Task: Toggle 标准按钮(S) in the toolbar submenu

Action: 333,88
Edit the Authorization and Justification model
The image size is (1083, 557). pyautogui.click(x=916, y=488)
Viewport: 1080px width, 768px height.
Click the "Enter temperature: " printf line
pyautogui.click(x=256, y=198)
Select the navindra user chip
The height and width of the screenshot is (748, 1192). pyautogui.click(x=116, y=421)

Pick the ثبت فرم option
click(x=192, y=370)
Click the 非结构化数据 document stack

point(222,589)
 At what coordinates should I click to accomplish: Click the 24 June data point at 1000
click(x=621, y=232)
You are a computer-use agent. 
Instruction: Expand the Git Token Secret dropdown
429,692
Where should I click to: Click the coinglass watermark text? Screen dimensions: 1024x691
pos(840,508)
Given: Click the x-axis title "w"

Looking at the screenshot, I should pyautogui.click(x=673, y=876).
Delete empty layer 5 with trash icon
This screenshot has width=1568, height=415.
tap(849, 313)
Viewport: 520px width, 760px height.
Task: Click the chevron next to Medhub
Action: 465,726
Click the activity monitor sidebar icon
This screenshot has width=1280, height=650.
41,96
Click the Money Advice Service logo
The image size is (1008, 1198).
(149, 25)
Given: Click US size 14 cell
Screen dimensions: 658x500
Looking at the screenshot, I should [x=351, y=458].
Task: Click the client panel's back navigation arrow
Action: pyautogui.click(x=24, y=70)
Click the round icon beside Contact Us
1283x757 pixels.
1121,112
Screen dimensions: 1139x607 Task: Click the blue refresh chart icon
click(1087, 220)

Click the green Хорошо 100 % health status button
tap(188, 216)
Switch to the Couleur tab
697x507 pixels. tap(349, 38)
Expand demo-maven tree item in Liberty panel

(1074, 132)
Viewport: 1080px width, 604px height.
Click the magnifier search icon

■ Requirement: Give back exactly the lines from the one containing "Delete empty layer 5 with trash icon" to the end of the material, both ends included.

■ Finished task:
Delete empty layer 5 with trash icon
This screenshot has width=1568, height=415.
tap(849, 313)
Viewport: 520px width, 760px height.
Task: Click the chevron next to Medhub
Action: 465,726
Click the activity monitor sidebar icon
This screenshot has width=1280, height=650.
41,96
Click the Money Advice Service logo
The image size is (1008, 1198).
(149, 25)
Given: Click US size 14 cell
Screen dimensions: 658x500
Looking at the screenshot, I should [x=351, y=458].
Task: Click the client panel's back navigation arrow
Action: pyautogui.click(x=24, y=70)
Click the round icon beside Contact Us
1283x757 pixels.
1121,112
Screen dimensions: 1139x607 Task: Click the blue refresh chart icon
click(1087, 220)

Click the green Хорошо 100 % health status button
tap(188, 216)
Switch to the Couleur tab
697x507 pixels. tap(349, 38)
Expand demo-maven tree item in Liberty panel

(1074, 132)
Viewport: 1080px width, 604px height.
Click the magnifier search icon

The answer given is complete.